Fashion that's as straight as an arrow
Nothing says “Back to School” like starched collars and foulard ties.
But Arrow shirts has us in the school spirit all of a sudden. This ad from 1950 reminds us that, “Having the proper gear is mighty important to university and prep-school men. And—you’re RIGHT with Arrow.”
Nearly 70 years old now, this ad evokes an era when university men—and they were mostly men—dressed up to learn. Whether you lament or celebrate our national sartorial evolution, one thing remains constant: Arrow shirts! Today you can get your Arrow shirts on Amazon or at Kohl’s. Back then you’d get them at Sears.

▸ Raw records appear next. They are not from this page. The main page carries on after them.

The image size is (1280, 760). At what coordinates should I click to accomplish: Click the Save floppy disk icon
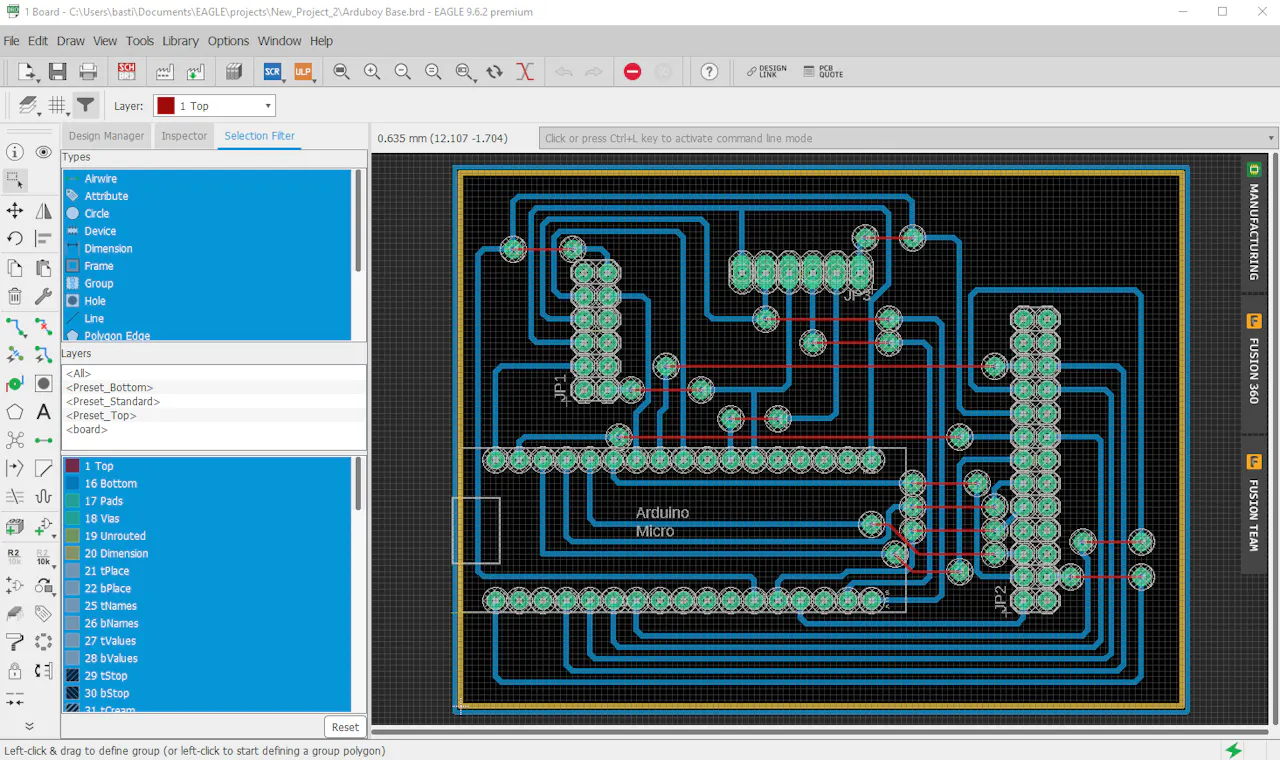tap(57, 72)
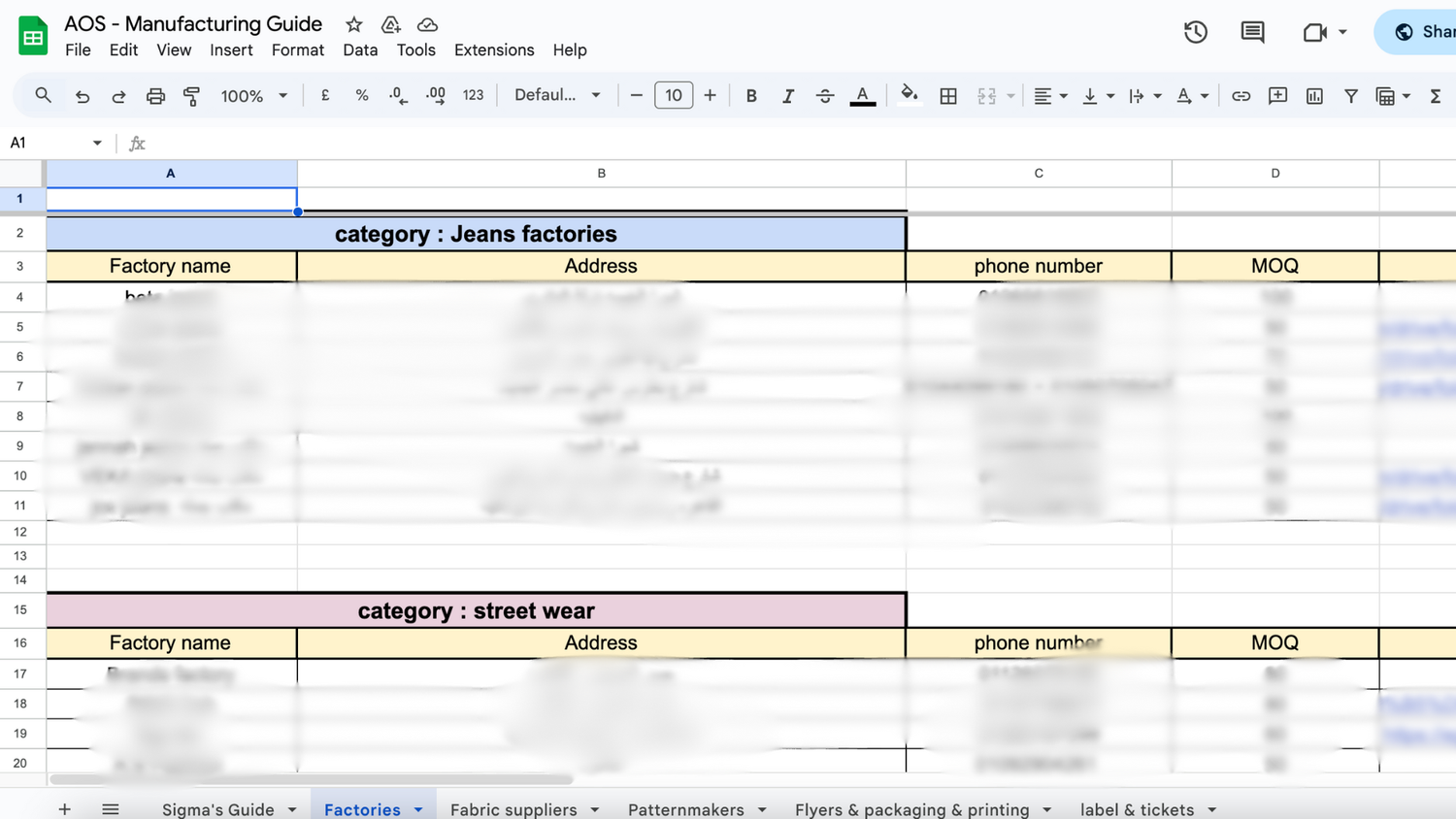Open version history clock icon
This screenshot has height=819, width=1456.
(1195, 32)
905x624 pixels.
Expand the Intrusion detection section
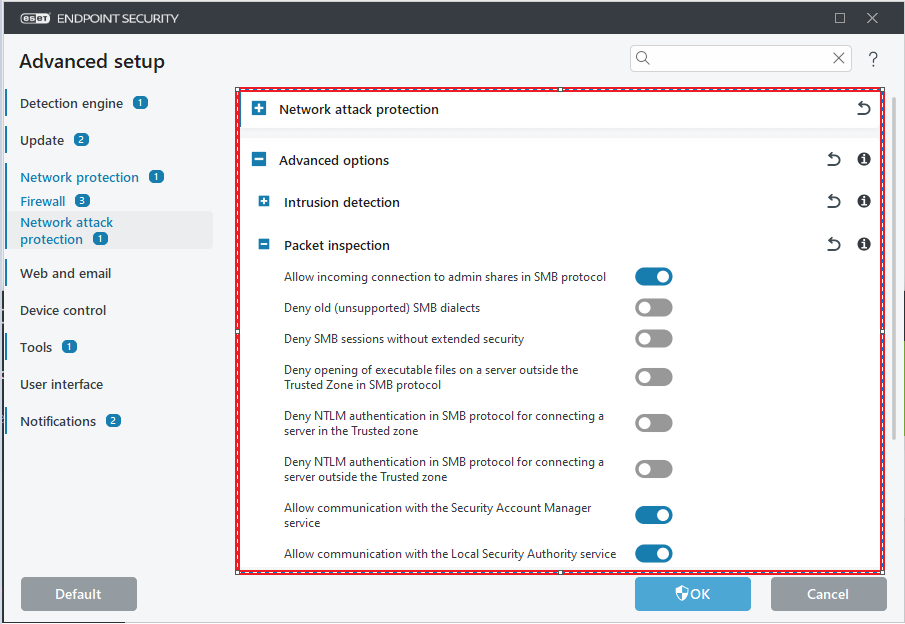point(264,202)
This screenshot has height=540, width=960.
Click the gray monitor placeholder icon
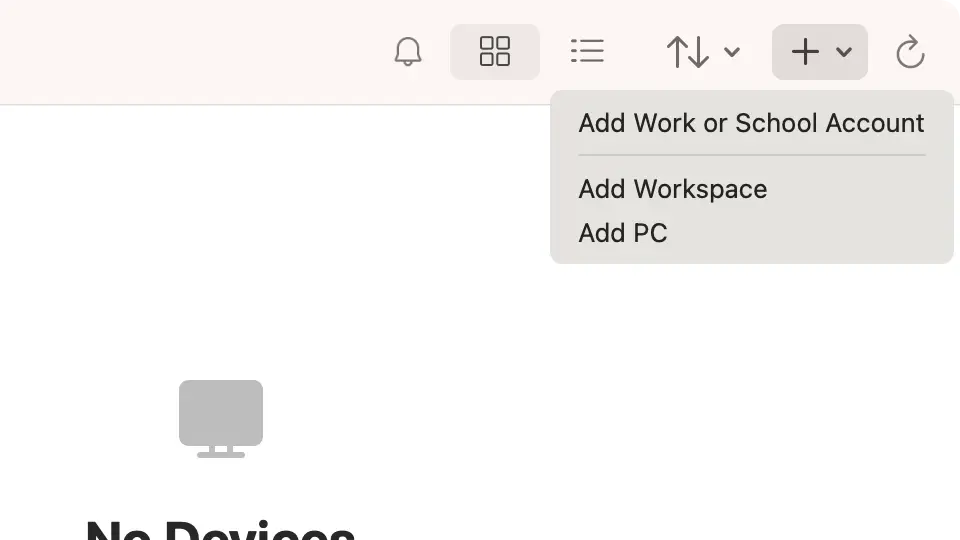pyautogui.click(x=221, y=412)
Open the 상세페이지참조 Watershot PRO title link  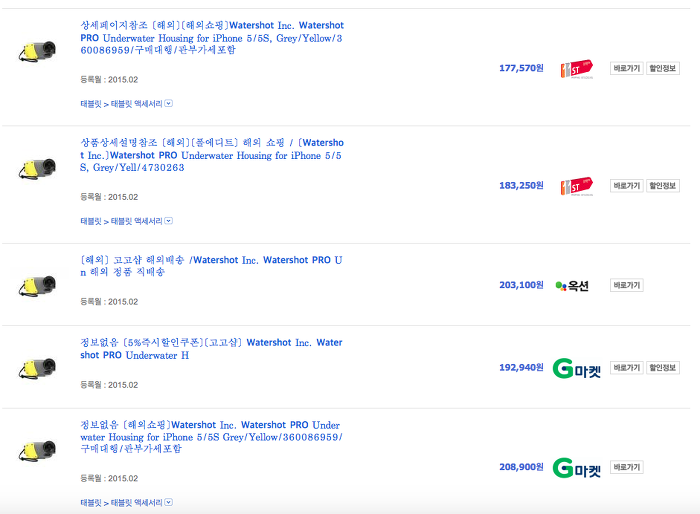[x=211, y=36]
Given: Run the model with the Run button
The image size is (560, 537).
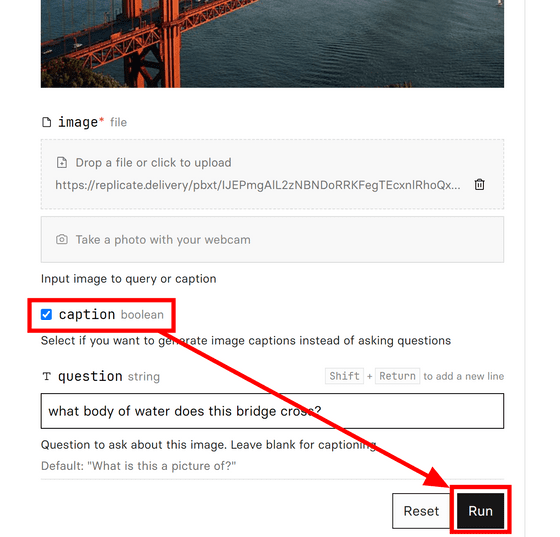Looking at the screenshot, I should (x=480, y=511).
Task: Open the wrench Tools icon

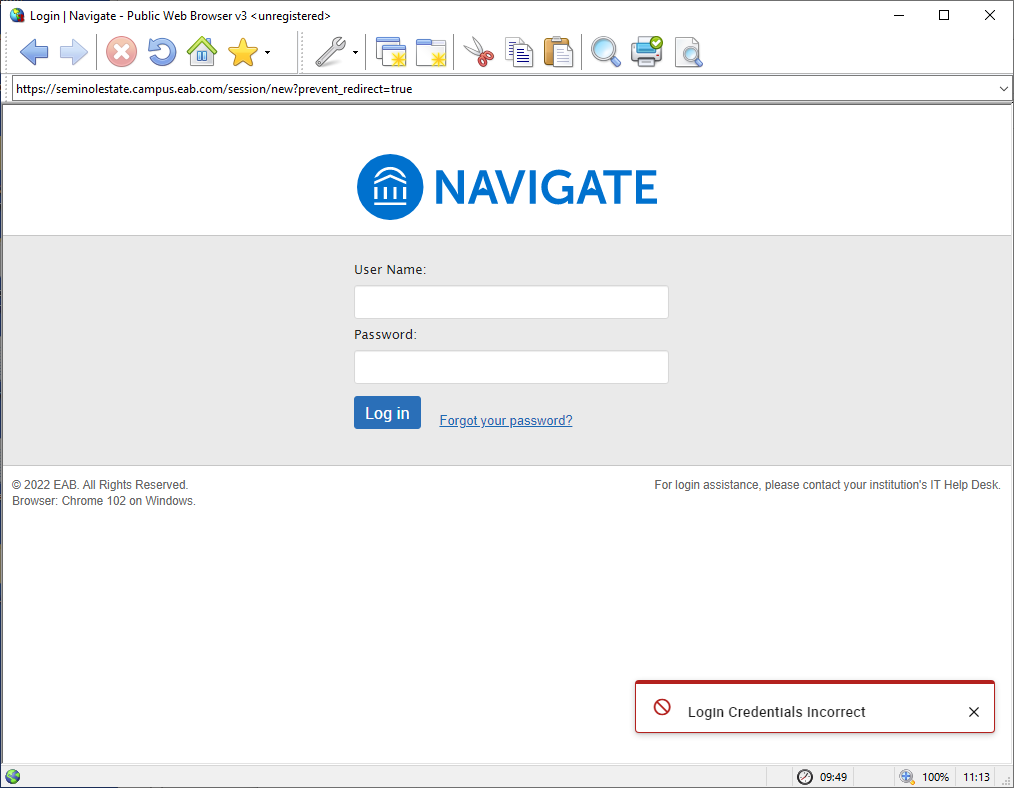Action: pyautogui.click(x=329, y=52)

Actually you can still get them at Sears, while supplies (of Sears) last.
The history of Arrow shirts stretches back 100 years prior to this back-to-school ad. The company went through a dizzying array of mergers and acquisitions at the end of the 19th century until Arrow shirts landed in the hands of parent company Cluett Peabody & Co. in Troy, New York. Under its stewardship, Arrow shirts would become synonymous with the detachable collar fad at the turn of the 20th century. (Detachable collars were seen as a way to keep shirts looking clean and crisp without having to do pesky chores like washing them.)
From 1905 to 1931, Arrow ran a series of print ads for its shirts featuring the “Arrow Collar Man,” which would become one of the most successful campaigns of all time, ultimately featuring early film stars and sex symbols like Francis X. Bushman (who can forget his star-making turn in 1911’s “His Friend’s Wife?”). The original Arrow Collar Man (see above) was the brainchild of well-known commercial illustrator J. C. Leyendecker, who used as his model Charles Beach, a young Canadian man with chiseled features, who would become Leyendecker’s life partner.
The Arrow Collar Man has been preserved in pop-culture touchstones like Irving Berlin’s “Puttin’ on the Ritz” (which includes the line “High hats and Arrow collars …”) and in Cole Porter’s “You’re The Top.” By the time this back-to-school ad ran, though, Dad’s detachable collars had long fallen out of favor. Today, the Arrow brand is owned by PVH, along with Van Heusen, Tommy Hilfiger, Calvin Klein, Izod and others.
Now slip on some spats and start studying!